> _Records to use_:
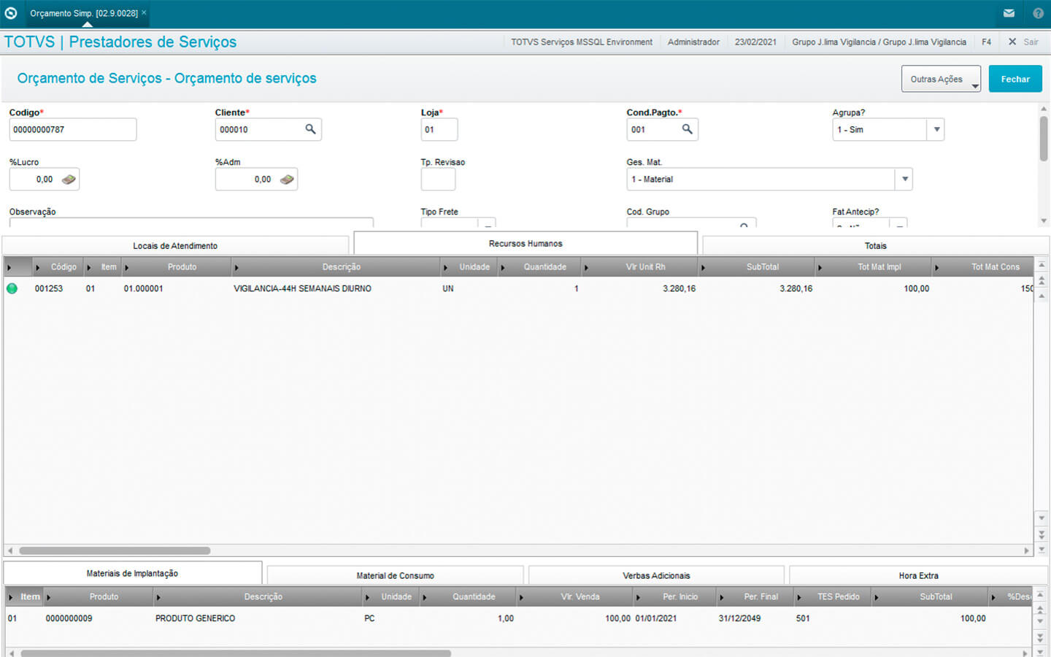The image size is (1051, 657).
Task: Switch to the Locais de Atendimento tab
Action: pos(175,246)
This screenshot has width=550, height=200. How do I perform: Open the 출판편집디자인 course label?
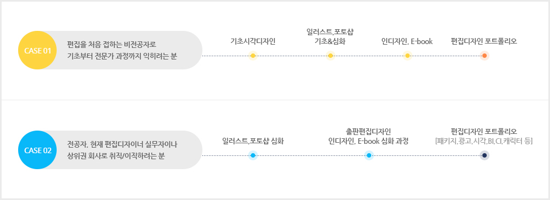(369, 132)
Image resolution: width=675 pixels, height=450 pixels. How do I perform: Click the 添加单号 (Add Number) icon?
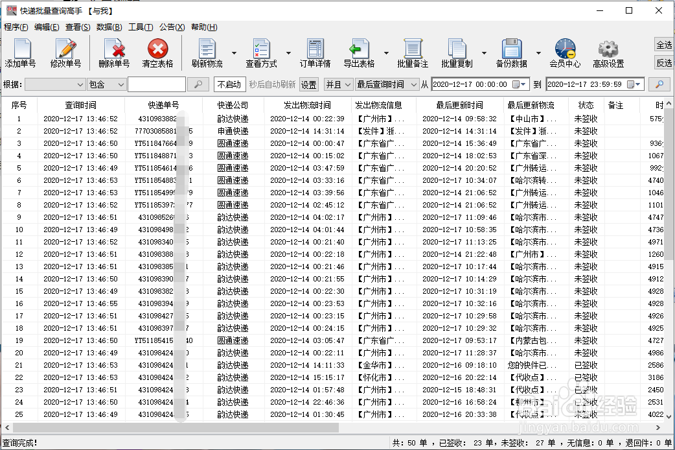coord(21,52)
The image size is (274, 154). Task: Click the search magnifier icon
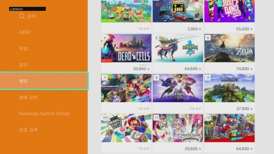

...

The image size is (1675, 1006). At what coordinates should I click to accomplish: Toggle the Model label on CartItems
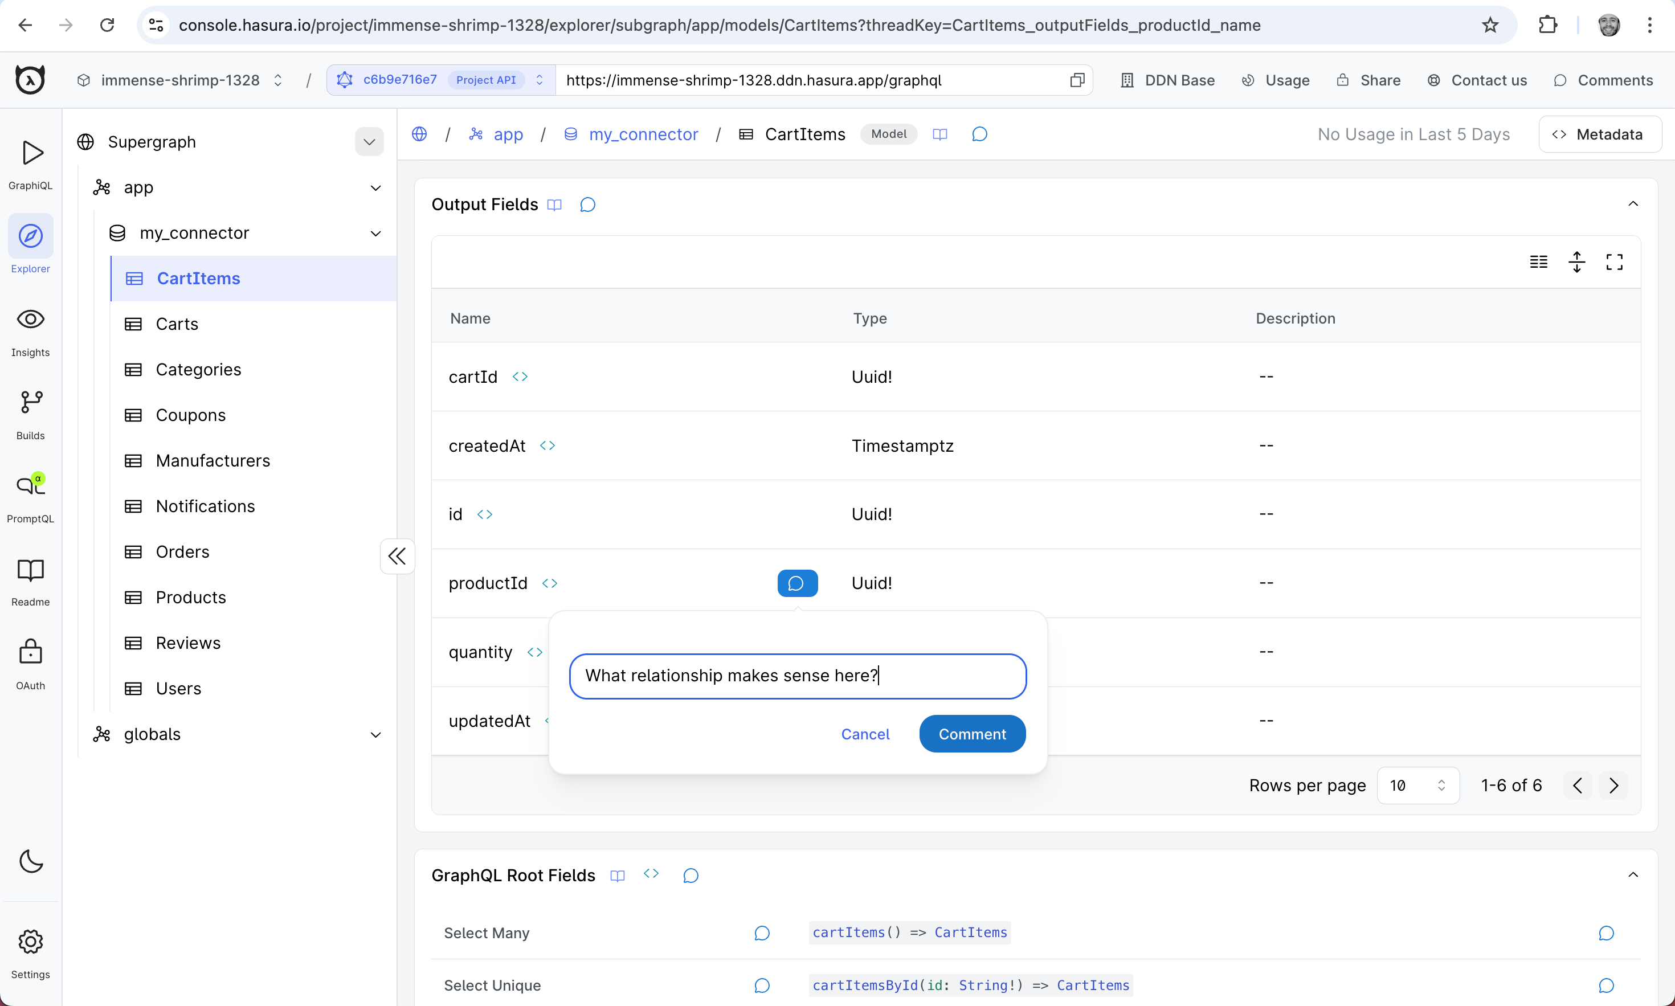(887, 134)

> _Assignment_: Within the listing above, print exactly the stretch beginning at the line that contains "This screenshot has" and finishing at the line that contains "The image size is (274, 154).", ends kept, pictures left out, and nothing more.

> _Answer below_:
This screenshot has width=550, height=200. How do I perform: Open the 출판편집디자인 course label?
(369, 132)
Image resolution: width=675 pixels, height=450 pixels. How do I perform: Click the 添加单号 (Add Number) icon?
coord(21,52)
The image size is (274, 154). Task: Click the search magnifier icon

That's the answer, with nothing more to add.